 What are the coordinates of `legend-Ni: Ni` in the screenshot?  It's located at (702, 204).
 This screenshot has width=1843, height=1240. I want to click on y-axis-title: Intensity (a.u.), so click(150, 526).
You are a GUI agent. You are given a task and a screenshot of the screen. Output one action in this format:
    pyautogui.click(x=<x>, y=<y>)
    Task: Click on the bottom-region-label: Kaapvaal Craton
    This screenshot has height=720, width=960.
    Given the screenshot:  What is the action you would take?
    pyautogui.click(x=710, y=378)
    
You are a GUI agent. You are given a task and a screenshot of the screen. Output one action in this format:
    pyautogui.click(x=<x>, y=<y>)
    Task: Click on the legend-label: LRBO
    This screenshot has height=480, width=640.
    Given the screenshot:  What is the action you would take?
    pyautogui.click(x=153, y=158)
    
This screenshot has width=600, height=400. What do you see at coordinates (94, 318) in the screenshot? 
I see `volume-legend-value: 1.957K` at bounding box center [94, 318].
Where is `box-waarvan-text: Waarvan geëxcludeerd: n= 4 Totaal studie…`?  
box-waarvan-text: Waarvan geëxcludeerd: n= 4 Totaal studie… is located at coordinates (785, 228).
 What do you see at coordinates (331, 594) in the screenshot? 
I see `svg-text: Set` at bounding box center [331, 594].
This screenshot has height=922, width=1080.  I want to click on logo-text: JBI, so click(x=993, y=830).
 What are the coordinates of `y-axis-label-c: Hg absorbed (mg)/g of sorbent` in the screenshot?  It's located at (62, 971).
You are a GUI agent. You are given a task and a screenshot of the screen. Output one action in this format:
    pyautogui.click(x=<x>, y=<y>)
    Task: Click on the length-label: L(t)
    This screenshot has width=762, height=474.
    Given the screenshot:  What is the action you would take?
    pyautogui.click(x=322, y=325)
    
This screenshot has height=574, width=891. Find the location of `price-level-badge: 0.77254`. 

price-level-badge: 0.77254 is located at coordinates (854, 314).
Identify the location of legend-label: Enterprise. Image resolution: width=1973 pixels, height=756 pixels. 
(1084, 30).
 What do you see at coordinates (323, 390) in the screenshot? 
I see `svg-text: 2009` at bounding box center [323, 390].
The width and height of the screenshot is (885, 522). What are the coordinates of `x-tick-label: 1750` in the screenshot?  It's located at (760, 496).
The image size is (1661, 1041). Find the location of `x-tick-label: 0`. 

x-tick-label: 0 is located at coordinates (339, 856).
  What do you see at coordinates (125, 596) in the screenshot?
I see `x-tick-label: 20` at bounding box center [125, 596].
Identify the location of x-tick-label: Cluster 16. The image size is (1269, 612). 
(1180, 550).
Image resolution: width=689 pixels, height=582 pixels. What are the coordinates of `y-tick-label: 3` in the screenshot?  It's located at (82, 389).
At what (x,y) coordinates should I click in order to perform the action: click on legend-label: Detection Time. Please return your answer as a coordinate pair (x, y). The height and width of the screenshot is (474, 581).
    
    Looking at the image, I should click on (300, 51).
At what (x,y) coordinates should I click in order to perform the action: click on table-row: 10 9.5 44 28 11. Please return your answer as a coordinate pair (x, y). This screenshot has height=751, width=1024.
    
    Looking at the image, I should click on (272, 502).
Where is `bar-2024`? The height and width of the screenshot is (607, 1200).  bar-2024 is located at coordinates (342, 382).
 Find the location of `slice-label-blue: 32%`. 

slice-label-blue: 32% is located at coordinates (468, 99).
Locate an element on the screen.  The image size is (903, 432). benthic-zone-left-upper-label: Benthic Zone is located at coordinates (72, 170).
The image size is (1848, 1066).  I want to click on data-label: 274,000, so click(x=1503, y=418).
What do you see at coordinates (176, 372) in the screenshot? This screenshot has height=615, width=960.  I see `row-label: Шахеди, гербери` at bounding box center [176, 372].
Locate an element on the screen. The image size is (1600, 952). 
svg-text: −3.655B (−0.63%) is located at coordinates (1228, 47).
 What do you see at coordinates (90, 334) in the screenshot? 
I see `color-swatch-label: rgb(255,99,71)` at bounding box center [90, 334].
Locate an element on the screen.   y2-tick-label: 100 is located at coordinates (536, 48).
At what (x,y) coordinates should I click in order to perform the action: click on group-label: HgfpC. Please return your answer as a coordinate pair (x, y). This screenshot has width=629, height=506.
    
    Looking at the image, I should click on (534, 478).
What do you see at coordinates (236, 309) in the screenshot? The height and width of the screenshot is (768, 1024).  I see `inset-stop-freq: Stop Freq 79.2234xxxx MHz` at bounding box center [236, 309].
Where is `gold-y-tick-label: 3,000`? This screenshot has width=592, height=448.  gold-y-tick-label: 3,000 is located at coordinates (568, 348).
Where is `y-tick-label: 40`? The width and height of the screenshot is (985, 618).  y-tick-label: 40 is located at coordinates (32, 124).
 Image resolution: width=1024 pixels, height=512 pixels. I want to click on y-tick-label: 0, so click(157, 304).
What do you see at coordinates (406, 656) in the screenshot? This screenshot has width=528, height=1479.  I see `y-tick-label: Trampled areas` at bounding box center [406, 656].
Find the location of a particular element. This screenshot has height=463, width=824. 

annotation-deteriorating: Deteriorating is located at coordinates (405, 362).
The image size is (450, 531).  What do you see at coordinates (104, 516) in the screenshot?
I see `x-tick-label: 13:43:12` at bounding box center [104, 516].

Exercise description
Rewrite the lines from the line with "This screenshot has width=600, height=400." to the line with "box-waarvan-text: Waarvan geëxcludeerd: n= 4 Totaal studie… is", replacing "screenshot" with "image" and leaving everything else unchanged.

Solution for this problem
This image has width=600, height=400. What do you see at coordinates (94, 318) in the image? 
I see `volume-legend-value: 1.957K` at bounding box center [94, 318].
Where is `box-waarvan-text: Waarvan geëxcludeerd: n= 4 Totaal studie…`?  
box-waarvan-text: Waarvan geëxcludeerd: n= 4 Totaal studie… is located at coordinates (785, 228).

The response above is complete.